WORK ITEM: When a line of the entries contains "computer", please list that line.

-------- SOURCE RECORDS --------

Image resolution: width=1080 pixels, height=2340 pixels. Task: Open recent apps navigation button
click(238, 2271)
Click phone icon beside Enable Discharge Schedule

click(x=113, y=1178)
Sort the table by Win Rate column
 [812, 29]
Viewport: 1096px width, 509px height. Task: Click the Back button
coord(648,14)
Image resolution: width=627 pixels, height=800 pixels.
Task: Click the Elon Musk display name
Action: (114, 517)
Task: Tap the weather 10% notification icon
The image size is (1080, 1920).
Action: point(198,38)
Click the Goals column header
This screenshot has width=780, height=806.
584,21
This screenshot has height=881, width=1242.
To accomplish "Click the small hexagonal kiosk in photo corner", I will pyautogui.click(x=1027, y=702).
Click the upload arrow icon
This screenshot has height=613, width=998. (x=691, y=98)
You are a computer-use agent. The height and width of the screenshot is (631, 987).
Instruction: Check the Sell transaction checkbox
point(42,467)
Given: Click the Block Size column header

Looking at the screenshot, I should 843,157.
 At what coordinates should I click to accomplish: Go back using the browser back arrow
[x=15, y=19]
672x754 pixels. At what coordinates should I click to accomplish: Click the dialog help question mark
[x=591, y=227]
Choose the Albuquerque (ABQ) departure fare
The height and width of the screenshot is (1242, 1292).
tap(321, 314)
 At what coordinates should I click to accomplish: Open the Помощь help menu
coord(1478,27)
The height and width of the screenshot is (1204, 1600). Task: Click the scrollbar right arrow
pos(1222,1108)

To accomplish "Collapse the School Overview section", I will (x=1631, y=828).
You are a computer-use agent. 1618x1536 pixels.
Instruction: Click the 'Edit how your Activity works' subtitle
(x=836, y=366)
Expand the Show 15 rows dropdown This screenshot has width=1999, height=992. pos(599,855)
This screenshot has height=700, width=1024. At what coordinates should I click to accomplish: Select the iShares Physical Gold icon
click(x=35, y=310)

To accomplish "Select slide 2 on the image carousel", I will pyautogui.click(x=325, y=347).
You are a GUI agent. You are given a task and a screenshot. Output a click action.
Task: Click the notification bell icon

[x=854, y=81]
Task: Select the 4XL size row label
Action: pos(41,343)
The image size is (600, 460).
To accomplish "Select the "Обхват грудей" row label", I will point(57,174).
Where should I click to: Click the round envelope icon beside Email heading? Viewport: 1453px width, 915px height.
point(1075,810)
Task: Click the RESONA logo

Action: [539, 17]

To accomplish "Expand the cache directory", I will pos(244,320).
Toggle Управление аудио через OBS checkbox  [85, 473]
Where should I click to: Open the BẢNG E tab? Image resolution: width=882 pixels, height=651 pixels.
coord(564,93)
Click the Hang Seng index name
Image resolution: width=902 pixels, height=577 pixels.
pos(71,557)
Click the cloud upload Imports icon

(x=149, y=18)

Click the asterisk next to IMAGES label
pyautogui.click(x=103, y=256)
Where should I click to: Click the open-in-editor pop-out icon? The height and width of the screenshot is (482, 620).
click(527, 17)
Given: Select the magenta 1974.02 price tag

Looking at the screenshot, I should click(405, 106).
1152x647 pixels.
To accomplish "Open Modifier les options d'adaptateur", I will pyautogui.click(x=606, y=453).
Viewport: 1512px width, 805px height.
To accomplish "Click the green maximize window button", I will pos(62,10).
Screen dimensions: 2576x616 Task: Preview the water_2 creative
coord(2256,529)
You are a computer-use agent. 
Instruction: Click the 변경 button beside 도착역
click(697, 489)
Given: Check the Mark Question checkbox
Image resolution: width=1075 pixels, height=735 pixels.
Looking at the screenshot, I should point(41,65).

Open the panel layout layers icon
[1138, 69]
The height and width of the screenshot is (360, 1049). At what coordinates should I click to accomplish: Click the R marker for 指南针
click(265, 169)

--------

WRITTEN ANSWER:
You are a computer-use agent. The height and width of the screenshot is (631, 987).
You are a computer-use agent. 1618x1536 pixels.
You are a computer-use agent. 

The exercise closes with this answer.